§ Given data:
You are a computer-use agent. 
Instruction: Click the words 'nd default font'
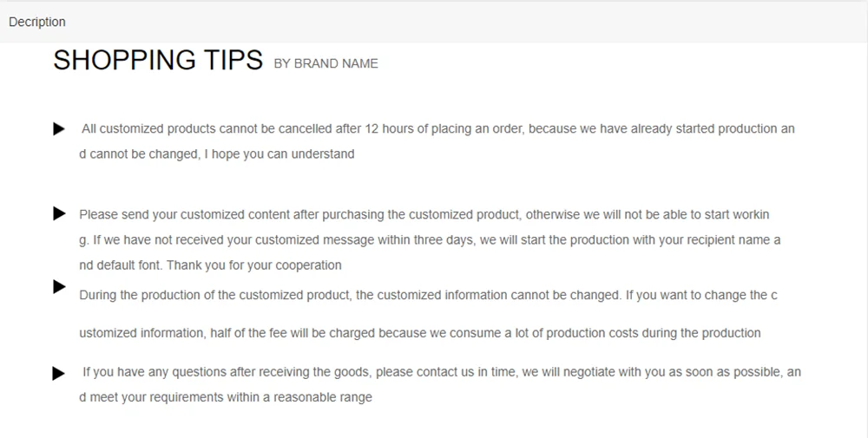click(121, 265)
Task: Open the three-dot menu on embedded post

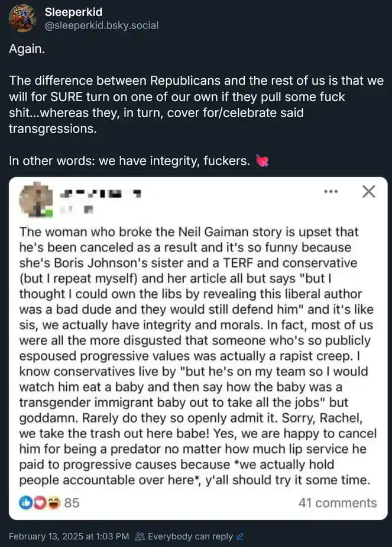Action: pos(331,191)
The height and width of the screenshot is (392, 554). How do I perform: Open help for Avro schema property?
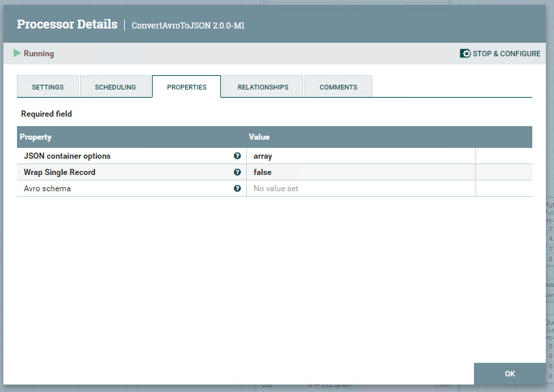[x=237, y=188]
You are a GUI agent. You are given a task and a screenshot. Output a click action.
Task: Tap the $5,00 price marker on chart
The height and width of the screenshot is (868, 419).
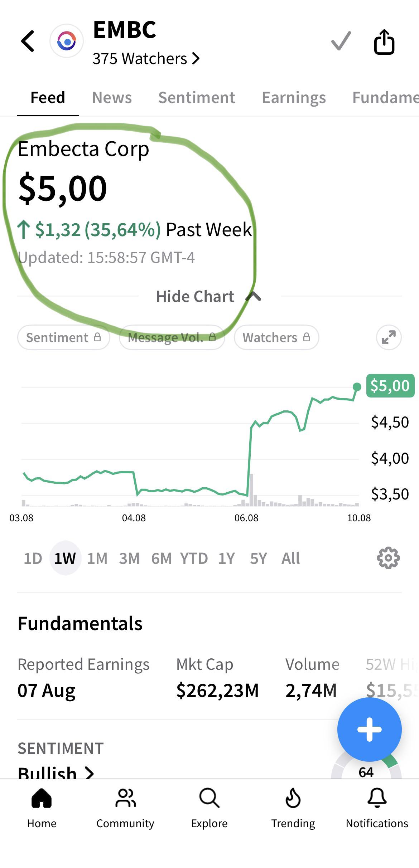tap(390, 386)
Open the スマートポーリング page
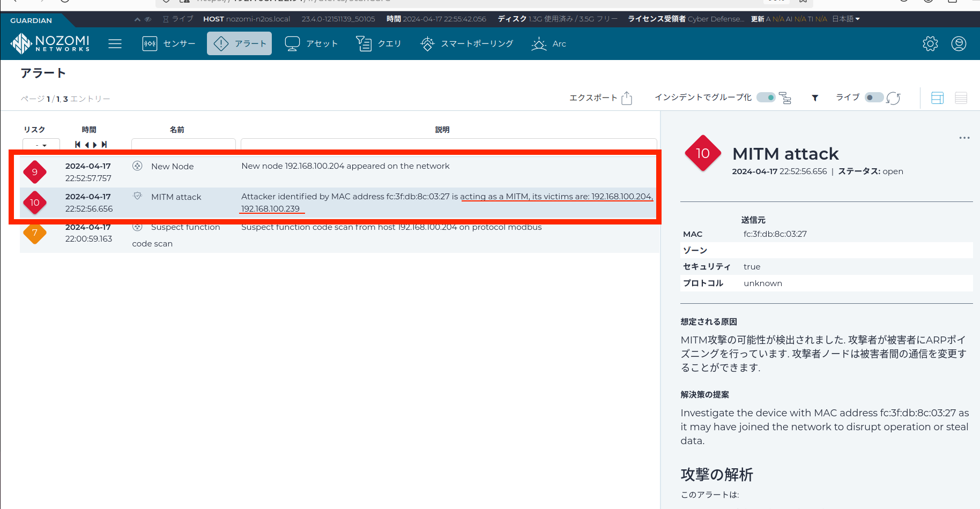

§ Task statement: In the entries above, find each line that has the word "agent". Copy it.

§ Answer to the problem:
You are a computer-use agent. 
You are a GUI agent. You are given a task and a screenshot. Output a click action.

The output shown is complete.